The first fatty product is the upper portion of the at least one first partial stream in the separation device. The first fatty product preferably comprises lipids in an amount in a range from about 60% by weight to about 95% by weight, more preferably in an amount in a range from about 70% by weight to about 92% by weight, particularly preferably in an amount in a range from about 80% by weight to about 90% by weight, in each case based on the total amount of the first fatty product. Proteins or impurities can be contained in the first fatty product. The first fatty product is preferably purified in a fat cleaner. This removes proteins or impurities from the first fatty product and gives a purified fat. This purified fat can then be used for various purposes.

The separated first protein-containing product can also contain fat components, for example. However, this is economically undesirable because individual pro products achieve higher added value. The parameters of enzyme or enzyme mixture used, duration and temperature are therefore preferably selected such that the first protein-containing product consists predominantly of proteins, preferably in a range from about 30% by weight to about 85% by weight, more preferably in a range from about 55% by weight to about 80% by weight, particularly preferably in a range from about 60% by weight to about 75% by weight, based on the total amount of the first protein-containing product. The first protein-containing product preferably contains water in a range from about 10% by weight to about 35% by weight, based on the total amount of the first protein-containing product. The first protein-containing product preferably contains lipids in a range from about 5% by weight to about 45% by weight, each based on the total amount of the first protein-containing product.

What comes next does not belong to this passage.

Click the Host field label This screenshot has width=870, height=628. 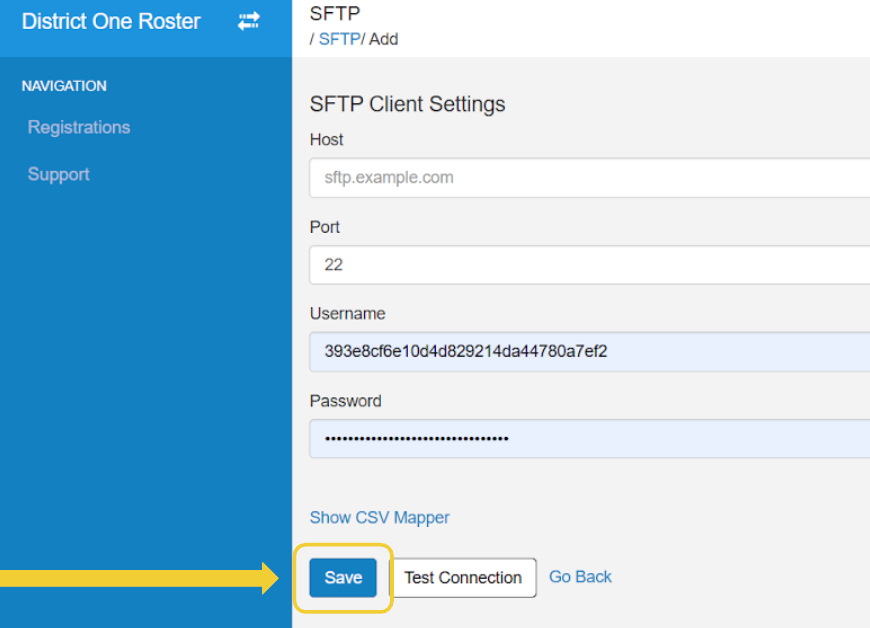pos(326,139)
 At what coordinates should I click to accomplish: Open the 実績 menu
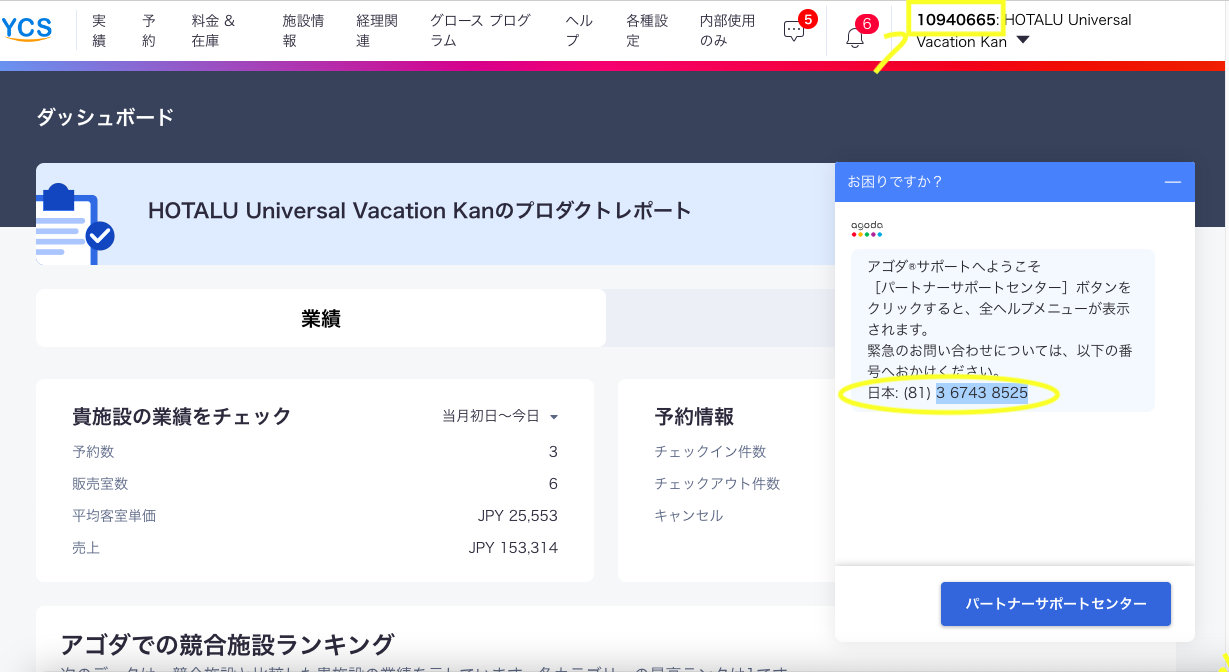pyautogui.click(x=99, y=30)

The reactor is preferably equipped with a hot water circuit. Preferably, fresh steam is passed through the reactor. Fresh steam is steam in which all water droplets have been evaporated. When the reactor is emptied, a second fatty product remains on the walls of the reactor after enzyme addition. Preferably, the second fatty product is separated from the reactor. The second fatty product is part of the lipid-rich phase. The second fatty product has lipids in an amount in a range of about 50% by weight to about 80% by weight, more preferably in a range of about 55% by weight to about 75% by weight, particularly preferably in a range of about 60% by weight to about 70% by weight, based on the total amount of the second fatty product. Proteins or impurities can be contained in the second fatty product. The second fatty product is preferably cleaned in a fat cleaner. This removes protein or impurities from the second fatty product and a purified fat is obtained. This purified fat can then be used for various purposes. The second fatty product preferably has a low nitrogen content.

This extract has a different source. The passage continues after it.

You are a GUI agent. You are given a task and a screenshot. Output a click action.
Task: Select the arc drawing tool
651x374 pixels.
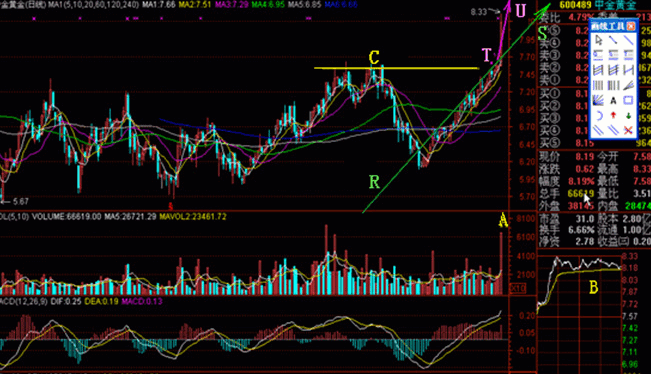coord(598,116)

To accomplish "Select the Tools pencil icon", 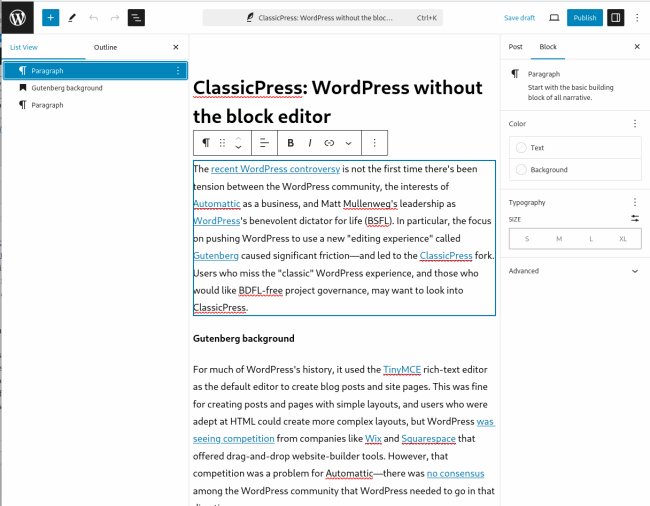I will (72, 18).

The fatty products obtained with the method according to the invention, for example the first and the second fatty product, are further preferably collected and cleaned in a grease cleaner. Preferably, the fatty products are combined with a grease cleaner before cleaning and only then cleaned with a grease cleaner. However, it can also be provided that each fatty product obtained with the method according to the invention can be cleaned separately and also removed from the process separately or, alternatively, the fatty products can be combined after cleaning and then removed from the process together, if necessary after further cleaning with a grease cleaner. A grease cleaner is a common cleaning device known from the prior art. Such cleaning devices are, for example, biofilter systems.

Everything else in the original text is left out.